WHAT TO PRODUCE:
Can you turn every line of the entries below into a Markdown table with two columns, "No." for the row number and "Text" for the line, leaving out blank lines?

DATASET RECORDS:
▬▬▬▬▬▬▬▬▬▬
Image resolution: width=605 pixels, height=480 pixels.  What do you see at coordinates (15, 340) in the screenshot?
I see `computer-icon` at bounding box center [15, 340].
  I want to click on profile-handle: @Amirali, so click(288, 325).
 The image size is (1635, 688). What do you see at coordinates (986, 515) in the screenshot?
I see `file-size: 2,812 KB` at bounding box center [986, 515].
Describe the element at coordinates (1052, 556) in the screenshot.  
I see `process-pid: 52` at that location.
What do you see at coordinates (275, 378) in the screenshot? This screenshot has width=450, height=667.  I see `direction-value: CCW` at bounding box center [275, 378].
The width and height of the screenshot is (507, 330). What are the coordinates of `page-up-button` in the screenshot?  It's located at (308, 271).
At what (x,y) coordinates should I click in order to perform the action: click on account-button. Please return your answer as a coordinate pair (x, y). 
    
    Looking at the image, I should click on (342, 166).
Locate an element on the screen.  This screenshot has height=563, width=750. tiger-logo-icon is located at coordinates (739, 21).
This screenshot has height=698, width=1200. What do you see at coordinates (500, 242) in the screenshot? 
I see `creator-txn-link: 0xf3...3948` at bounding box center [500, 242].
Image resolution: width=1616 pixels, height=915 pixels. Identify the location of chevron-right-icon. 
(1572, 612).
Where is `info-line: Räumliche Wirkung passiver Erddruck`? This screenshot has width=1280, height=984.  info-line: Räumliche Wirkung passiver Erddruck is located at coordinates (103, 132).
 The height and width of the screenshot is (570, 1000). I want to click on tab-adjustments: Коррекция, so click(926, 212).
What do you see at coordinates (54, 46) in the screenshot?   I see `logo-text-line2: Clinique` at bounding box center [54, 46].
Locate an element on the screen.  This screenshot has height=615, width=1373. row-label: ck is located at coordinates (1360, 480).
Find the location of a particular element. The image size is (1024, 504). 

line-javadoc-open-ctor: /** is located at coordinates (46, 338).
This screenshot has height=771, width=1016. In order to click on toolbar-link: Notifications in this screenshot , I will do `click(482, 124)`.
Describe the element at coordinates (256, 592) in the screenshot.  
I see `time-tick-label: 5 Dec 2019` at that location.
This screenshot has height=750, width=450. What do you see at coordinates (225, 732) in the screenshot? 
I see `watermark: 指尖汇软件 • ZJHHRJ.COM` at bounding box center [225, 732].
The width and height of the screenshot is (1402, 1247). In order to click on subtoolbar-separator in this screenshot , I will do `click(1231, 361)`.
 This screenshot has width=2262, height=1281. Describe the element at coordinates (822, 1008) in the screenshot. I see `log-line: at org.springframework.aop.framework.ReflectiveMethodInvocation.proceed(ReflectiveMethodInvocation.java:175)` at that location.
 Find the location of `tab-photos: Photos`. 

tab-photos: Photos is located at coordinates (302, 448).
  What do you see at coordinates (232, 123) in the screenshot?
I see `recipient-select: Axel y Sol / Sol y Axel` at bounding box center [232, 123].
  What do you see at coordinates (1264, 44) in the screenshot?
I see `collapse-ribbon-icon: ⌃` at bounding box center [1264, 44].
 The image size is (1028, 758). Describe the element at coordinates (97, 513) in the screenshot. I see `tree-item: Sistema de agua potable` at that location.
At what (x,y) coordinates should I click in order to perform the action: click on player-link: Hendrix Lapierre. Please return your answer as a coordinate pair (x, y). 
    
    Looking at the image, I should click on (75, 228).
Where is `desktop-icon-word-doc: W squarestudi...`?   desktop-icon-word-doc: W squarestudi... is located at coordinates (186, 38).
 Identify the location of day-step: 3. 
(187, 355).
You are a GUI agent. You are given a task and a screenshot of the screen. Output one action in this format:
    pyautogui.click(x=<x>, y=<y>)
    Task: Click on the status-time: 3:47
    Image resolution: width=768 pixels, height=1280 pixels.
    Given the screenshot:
▬▬▬▬▬▬▬▬▬▬
ANSWER FOR THE TASK:
| No. | Text |
|---|---|
| 1 | Image resolution: width=605 pixels, height=480 pixels.  What do you see at coordinates (15, 340) in the screenshot? |
| 2 | I see `computer-icon` at bounding box center [15, 340]. |
| 3 |   I want to click on profile-handle: @Amirali, so click(288, 325). |
| 4 |  The image size is (1635, 688). What do you see at coordinates (986, 515) in the screenshot? |
| 5 | I see `file-size: 2,812 KB` at bounding box center [986, 515]. |
| 6 | Describe the element at coordinates (1052, 556) in the screenshot.   |
| 7 | I see `process-pid: 52` at that location. |
| 8 | What do you see at coordinates (275, 378) in the screenshot? This screenshot has width=450, height=667.  I see `direction-value: CCW` at bounding box center [275, 378]. |
| 9 | The width and height of the screenshot is (507, 330). What are the coordinates of `page-up-button` in the screenshot?  It's located at (308, 271). |
| 10 | At what (x,y) coordinates should I click in order to perform the action: click on account-button. Please return your answer as a coordinate pair (x, y).  |
| 11 |     Looking at the image, I should click on (342, 166). |
| 12 | Locate an element on the screen.  This screenshot has height=563, width=750. tiger-logo-icon is located at coordinates (739, 21). |
| 13 | This screenshot has height=698, width=1200. What do you see at coordinates (500, 242) in the screenshot?  |
| 14 | I see `creator-txn-link: 0xf3...3948` at bounding box center [500, 242]. |
| 15 | Image resolution: width=1616 pixels, height=915 pixels. Identify the location of chevron-right-icon.  |
| 16 | (1572, 612). |
| 17 | Where is `info-line: Räumliche Wirkung passiver Erddruck`? This screenshot has width=1280, height=984.  info-line: Räumliche Wirkung passiver Erddruck is located at coordinates (103, 132). |
| 18 |  The height and width of the screenshot is (570, 1000). I want to click on tab-adjustments: Коррекция, so click(926, 212). |
| 19 | What do you see at coordinates (54, 46) in the screenshot?   I see `logo-text-line2: Clinique` at bounding box center [54, 46]. |
| 20 | Locate an element on the screen.  This screenshot has height=615, width=1373. row-label: ck is located at coordinates (1360, 480). |
| 21 | Find the location of a particular element. The image size is (1024, 504).  |
| 22 | line-javadoc-open-ctor: /** is located at coordinates (46, 338). |
| 23 | This screenshot has height=771, width=1016. In order to click on toolbar-link: Notifications in this screenshot , I will do `click(482, 124)`. |
| 24 | Describe the element at coordinates (256, 592) in the screenshot.   |
| 25 | I see `time-tick-label: 5 Dec 2019` at that location. |
| 26 | This screenshot has height=750, width=450. What do you see at coordinates (225, 732) in the screenshot?  |
| 27 | I see `watermark: 指尖汇软件 • ZJHHRJ.COM` at bounding box center [225, 732]. |
| 28 | The width and height of the screenshot is (1402, 1247). In order to click on subtoolbar-separator in this screenshot , I will do `click(1231, 361)`. |
| 29 |  This screenshot has width=2262, height=1281. Describe the element at coordinates (822, 1008) in the screenshot. I see `log-line: at org.springframework.aop.framework.ReflectiveMethodInvocation.proceed(ReflectiveMethodInvocation.java:175)` at that location. |
| 30 |  Find the location of `tab-photos: Photos`.  |
| 31 | tab-photos: Photos is located at coordinates (302, 448). |
| 32 |   What do you see at coordinates (232, 123) in the screenshot? |
| 33 | I see `recipient-select: Axel y Sol / Sol y Axel` at bounding box center [232, 123]. |
| 34 |   What do you see at coordinates (1264, 44) in the screenshot? |
| 35 | I see `collapse-ribbon-icon: ⌃` at bounding box center [1264, 44]. |
| 36 |  The image size is (1028, 758). Describe the element at coordinates (97, 513) in the screenshot. I see `tree-item: Sistema de agua potable` at that location. |
| 37 | At what (x,y) coordinates should I click in order to perform the action: click on player-link: Hendrix Lapierre. Please return your answer as a coordinate pair (x, y).  |
| 38 |     Looking at the image, I should click on (75, 228). |
| 39 | Where is `desktop-icon-word-doc: W squarestudi...`?   desktop-icon-word-doc: W squarestudi... is located at coordinates (186, 38). |
| 40 |  Identify the location of day-step: 3.  |
| 41 | (187, 355). |
| 42 | You are a GUI agent. You are given a task and a screenshot of the screen. Output one action in this format: |
| 43 |     pyautogui.click(x=<x>, y=<y>) |
| 44 |     Task: Click on the status-time: 3:47 |
| 45 |     Image resolution: width=768 pixels, height=1280 pixels. |
| 46 |     Given the screenshot: |